Author
Listed:
- Marcelo Furlan
- Pedro Augusto Bertucci Lima
- Gilberto Dias Paião Junior
- Enzo Barberio Mariano
- Sara Margarida Moreno Pires
Abstract
Despite efforts towards the accomplishment of the UN 2030 Agenda, the challenges of burgeoning populations, income inequality, difficulty in accessing basic services, among others, remain in several cities around the world. New approaches to measure and assess the sustainability of cities can support the development of actions to improve the different dimensions of sustainability. The research aims to propose an urban sustainability index and a maturity model to evaluate the sustainability of cities and monitor it over time. To achieve this objective, a maturity model was developed based on three different techniques: Data Envelopment Analysis, Artificial Neural Networks, and Analysis of Variance. The proposed index and the maturity model were applied to evaluate a sample of 504 Brazilian cities.
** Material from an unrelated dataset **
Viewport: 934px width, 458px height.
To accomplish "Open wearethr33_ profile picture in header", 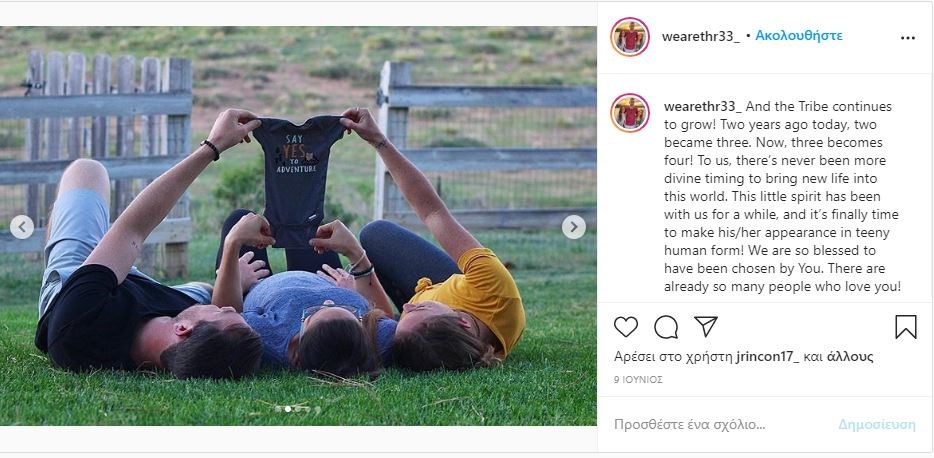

The main results observed are: (a) the presence of five distinct levels of city performance (maturity), grouped via machine learning and validated via inferential statistics; (b) no city was considered fully sustainable and only 4.76% of the cities studies are at the highest level of urban sustainability maturity; (c) from a joint application of the three quantitative techniques and specific targets for each indicator could be identified, and the performance of cities classified over time. Based on the results, it is hoped that policy makers will have more objective and standardized tools to collect useful information and be able to reinforce critical strategies or chart new policies towards sustainable urban development. It is also hoped that the joint application of the techniques can shed light on new urban sustainability assessment models.
Suggested Citation
Marcelo Furlan & Pedro Augusto Bertucci Lima & Gilberto Dias Paião Junior & Enzo Barberio Mariano & Sara Margarida Moreno Pires, 2025.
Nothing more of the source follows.